--- Begin ---
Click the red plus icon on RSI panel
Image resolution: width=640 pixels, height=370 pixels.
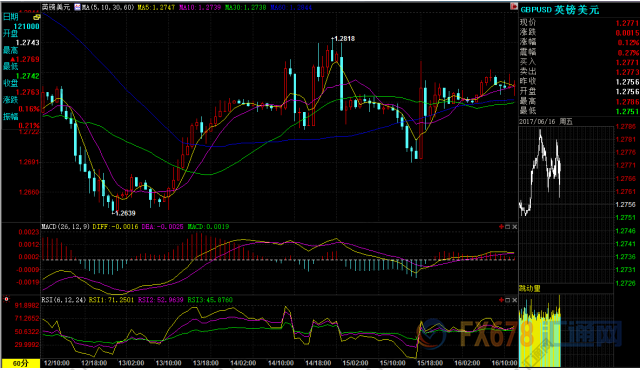pyautogui.click(x=501, y=300)
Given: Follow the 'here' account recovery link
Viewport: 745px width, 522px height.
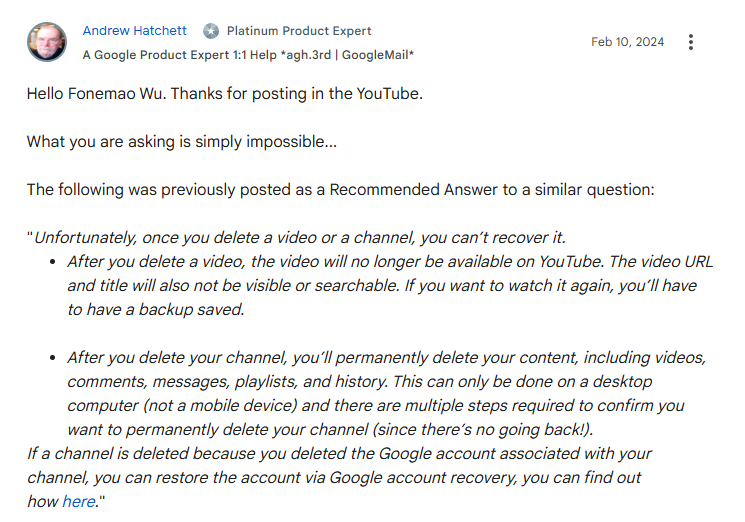Looking at the screenshot, I should (79, 501).

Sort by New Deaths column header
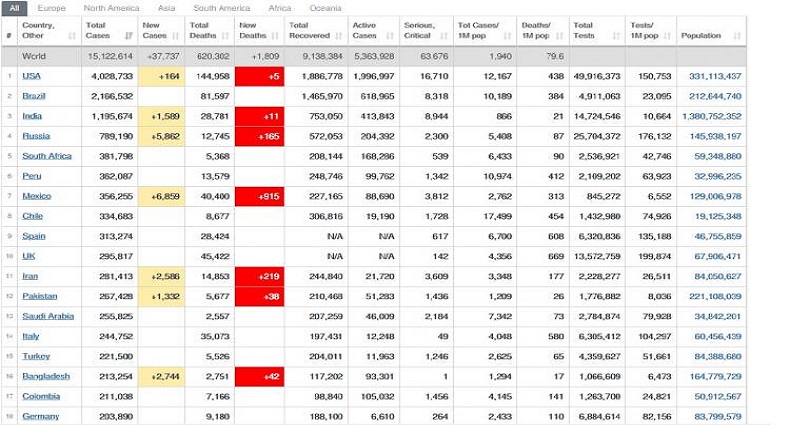coord(257,30)
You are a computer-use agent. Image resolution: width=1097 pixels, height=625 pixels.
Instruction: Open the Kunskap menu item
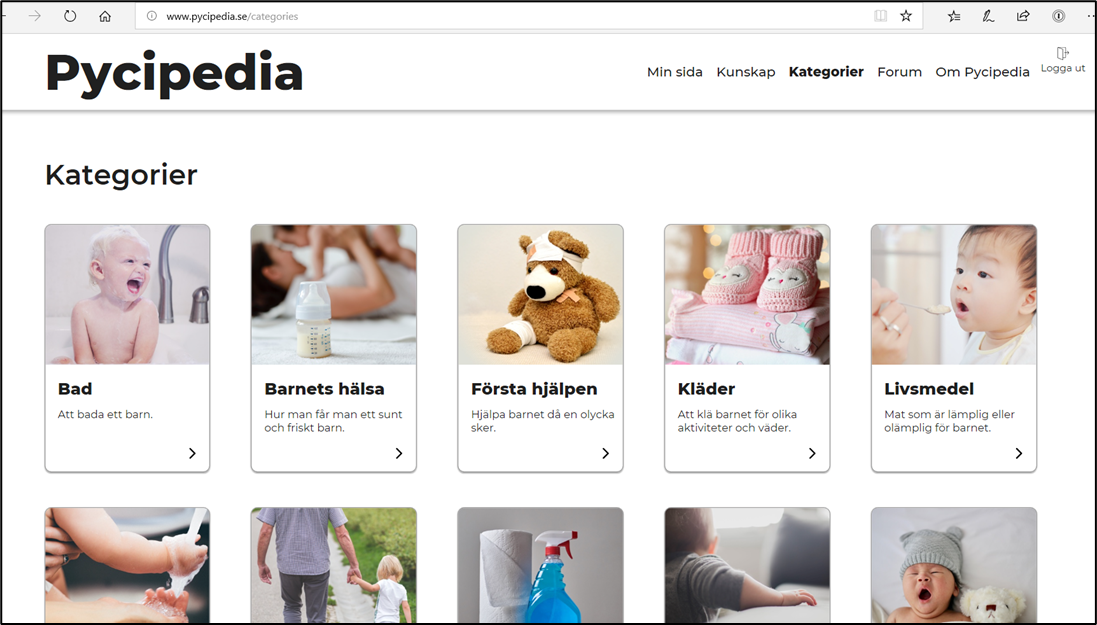click(746, 72)
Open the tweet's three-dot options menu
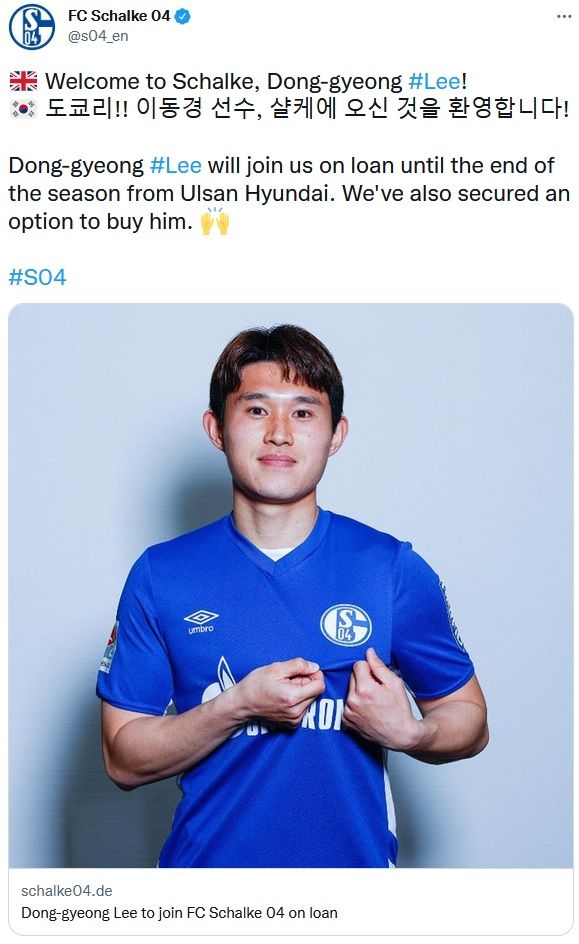The height and width of the screenshot is (944, 579). pos(562,15)
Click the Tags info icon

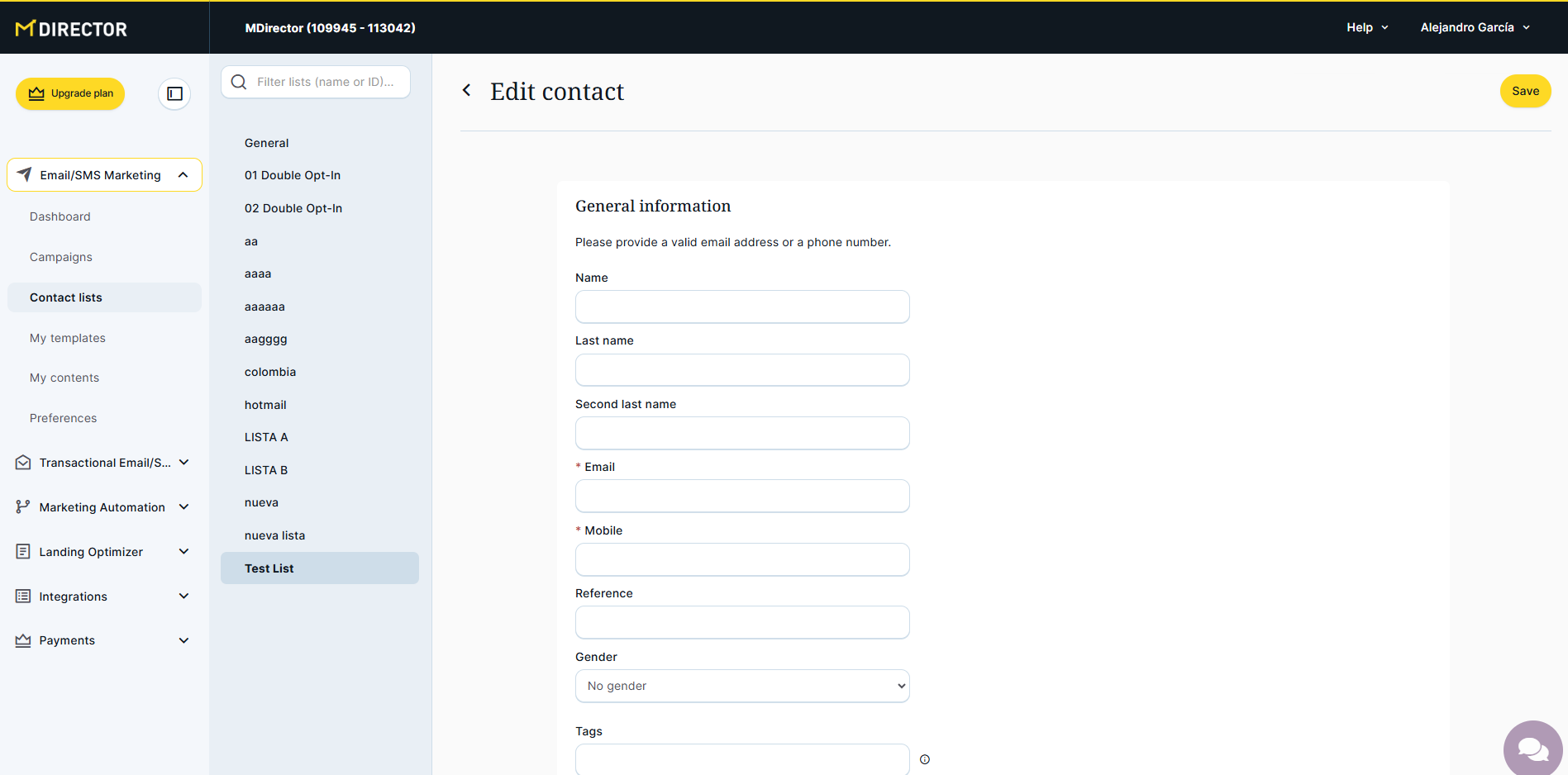[925, 759]
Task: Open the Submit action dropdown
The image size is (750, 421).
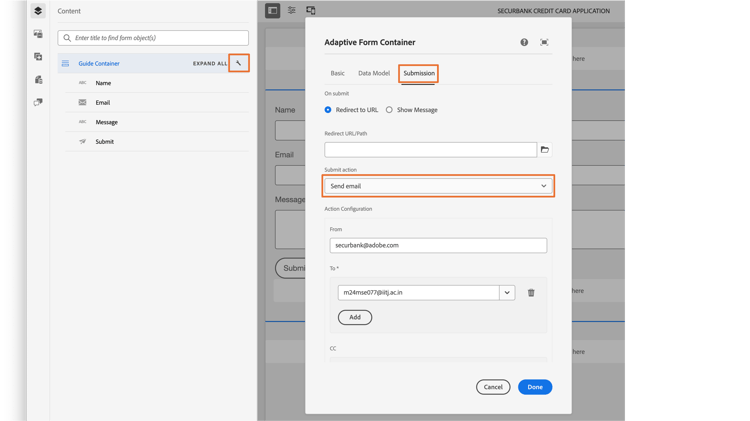Action: click(438, 186)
--- End ---
WHAT THIS TASK INVOLVES |
Update every line of the listing above by replacing "Open" with "Expand" and leaving everything else unchanged. Omit the pictures from your version.

PROBLEM SOLUTION |
Click the red plus icon on RSI panel
Image resolution: width=640 pixels, height=370 pixels.
pyautogui.click(x=501, y=300)
Given: Follow the 'here' account recovery link
Viewport: 745px width, 522px height.
Looking at the screenshot, I should (79, 501).

Sort by New Deaths column header
coord(257,30)
You are a computer-use agent. Image resolution: width=1097 pixels, height=625 pixels.
Instruction: Expand the Kunskap menu item
click(746, 72)
Expand the tweet's three-dot options menu
The height and width of the screenshot is (944, 579). pos(562,15)
Click the Tags info icon

[925, 759]
Task: Expand the Submit action dropdown
The image size is (750, 421).
Action: click(438, 186)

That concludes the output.